At this time (early 1980s), mills were beginning to install more biological treatment plants, but these were mainly of the conventional aerobic activated sludge type. Anaerobic bio-treatment had been around for a long time, but it had never taken off as an industrial wastewater treatment due to fears about toxicity and reactor size. The development and application of the upflow anaerobic sludge blanket (UASB) process in the 1970s began to change these impressions and, unknown to me at the time of research into this at Pira, the first full-scale system at a recycled paper mill in the Netherlands was already underway. Our research at Pira confirmed the findings of most other workers that this process looked very promising for stronger, warmer wastewaters that were being generated by some pulping processes and recycled liner/fluting mills. This process and its later variants have gone on to become the standard treatment for the latter type of mills.

During this period, I took over responsibility for the technical work on wet end chemistry, which has many similarities in terms of fundamental concepts and processes to effluent treatment. This saw the coming together of the two main areas in which I now work, the common material being water, which will continue to be the largest raw material used by all paper mills. Picking up the reins on wet end chemistry research coincided with an upsurge in one particular strand of this subject, namely the development of on-line sensors for real-time control of wet end chemistry. The early research on this at Pira fostered collaboration between sensor manufacturers and mills to demonstrate the mill benefits in terms of improved understanding and process runnability.

Projects were also carried out to bridge the gap between wet end chemistry and wastewater treatment. These centred on the use of clean technologies to improve the retention of substances responsible for wastewater BOD and COD, which, at many mills, comes down to better control and application of starch additions, particularly those at the size press.

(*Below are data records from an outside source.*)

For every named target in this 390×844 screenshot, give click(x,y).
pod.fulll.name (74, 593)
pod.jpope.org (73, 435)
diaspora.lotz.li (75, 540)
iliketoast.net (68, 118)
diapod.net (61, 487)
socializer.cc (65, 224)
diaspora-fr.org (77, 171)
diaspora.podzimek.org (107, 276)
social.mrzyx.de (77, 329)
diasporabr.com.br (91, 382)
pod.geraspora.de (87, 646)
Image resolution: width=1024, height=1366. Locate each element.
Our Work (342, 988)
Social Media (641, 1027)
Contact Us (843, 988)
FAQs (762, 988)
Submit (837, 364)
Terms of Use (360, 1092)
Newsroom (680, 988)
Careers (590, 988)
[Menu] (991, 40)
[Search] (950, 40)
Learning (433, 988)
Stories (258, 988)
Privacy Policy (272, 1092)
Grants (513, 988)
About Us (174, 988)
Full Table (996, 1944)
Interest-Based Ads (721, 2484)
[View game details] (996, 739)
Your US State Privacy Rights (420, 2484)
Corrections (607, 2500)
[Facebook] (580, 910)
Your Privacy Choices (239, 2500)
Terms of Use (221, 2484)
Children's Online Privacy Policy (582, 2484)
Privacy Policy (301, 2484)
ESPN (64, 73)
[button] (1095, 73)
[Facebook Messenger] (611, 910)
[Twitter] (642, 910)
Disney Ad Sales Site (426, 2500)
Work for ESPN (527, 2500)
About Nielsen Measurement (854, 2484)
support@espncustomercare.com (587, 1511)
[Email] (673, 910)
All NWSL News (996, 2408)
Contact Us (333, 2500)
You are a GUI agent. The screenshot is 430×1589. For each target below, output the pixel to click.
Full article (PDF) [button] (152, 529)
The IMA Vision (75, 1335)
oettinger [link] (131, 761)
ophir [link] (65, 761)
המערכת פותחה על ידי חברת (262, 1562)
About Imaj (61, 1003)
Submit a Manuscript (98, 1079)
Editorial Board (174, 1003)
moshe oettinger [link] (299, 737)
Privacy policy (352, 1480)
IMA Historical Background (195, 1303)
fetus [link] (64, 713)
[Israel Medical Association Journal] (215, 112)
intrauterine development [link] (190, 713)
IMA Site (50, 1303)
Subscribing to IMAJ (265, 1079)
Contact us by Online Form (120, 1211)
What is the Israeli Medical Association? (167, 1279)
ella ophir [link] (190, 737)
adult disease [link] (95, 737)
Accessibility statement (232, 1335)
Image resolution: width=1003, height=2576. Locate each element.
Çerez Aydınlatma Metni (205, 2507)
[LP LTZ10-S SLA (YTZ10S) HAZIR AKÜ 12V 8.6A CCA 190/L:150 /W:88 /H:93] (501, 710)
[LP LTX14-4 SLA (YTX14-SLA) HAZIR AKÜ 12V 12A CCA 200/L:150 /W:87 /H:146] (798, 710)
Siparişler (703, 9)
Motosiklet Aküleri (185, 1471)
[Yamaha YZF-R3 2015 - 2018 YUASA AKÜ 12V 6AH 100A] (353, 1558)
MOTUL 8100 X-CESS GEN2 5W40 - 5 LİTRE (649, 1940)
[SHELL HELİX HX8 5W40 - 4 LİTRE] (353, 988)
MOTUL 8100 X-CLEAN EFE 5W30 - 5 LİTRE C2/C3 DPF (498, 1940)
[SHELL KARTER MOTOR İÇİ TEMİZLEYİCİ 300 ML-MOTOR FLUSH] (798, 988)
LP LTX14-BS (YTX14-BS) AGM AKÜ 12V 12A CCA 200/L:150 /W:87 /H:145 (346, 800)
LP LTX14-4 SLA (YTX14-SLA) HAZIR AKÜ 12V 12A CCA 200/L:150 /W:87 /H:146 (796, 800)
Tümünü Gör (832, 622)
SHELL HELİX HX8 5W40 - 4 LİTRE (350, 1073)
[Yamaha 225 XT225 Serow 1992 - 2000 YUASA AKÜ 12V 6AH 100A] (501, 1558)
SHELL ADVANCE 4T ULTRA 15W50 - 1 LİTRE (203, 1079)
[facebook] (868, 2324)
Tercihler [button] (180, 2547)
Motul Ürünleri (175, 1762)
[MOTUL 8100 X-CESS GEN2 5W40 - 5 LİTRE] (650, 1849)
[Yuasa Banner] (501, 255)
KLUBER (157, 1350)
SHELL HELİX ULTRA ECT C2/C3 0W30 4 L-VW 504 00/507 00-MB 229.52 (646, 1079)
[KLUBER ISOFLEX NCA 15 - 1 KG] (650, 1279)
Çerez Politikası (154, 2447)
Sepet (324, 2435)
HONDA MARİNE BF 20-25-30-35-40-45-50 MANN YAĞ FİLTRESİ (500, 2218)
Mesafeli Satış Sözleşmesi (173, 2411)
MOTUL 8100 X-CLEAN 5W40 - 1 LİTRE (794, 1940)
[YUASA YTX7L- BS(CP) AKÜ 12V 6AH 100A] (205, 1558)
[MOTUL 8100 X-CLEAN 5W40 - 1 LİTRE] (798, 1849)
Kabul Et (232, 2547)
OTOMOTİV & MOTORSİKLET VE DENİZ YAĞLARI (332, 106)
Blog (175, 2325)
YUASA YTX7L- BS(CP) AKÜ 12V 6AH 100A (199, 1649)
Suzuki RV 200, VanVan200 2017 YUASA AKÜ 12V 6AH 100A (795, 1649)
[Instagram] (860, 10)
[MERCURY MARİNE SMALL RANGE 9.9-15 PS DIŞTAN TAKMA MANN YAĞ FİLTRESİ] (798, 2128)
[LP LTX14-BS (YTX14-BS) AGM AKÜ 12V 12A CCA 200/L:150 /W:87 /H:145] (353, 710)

Towards the end of the 1980s, Pira was facing a major restructuring exercise and I fancied doing more of what really satisfied me rather than doing more managing of others doing what satisfied them, ie to take the daunting step of leaving the life of salaried employment for the uncertainties of self-employed consultancy. This decision was helped on its way by the rising profile of activities under the heading of environmental management and its penetration into new areas of business life. Envirocell was thus born in April 1990 and continues to do very much what it set out to then in providing a mixture of consultancy, training and information services within the confines of environmental and chemical aspects of the paper industry.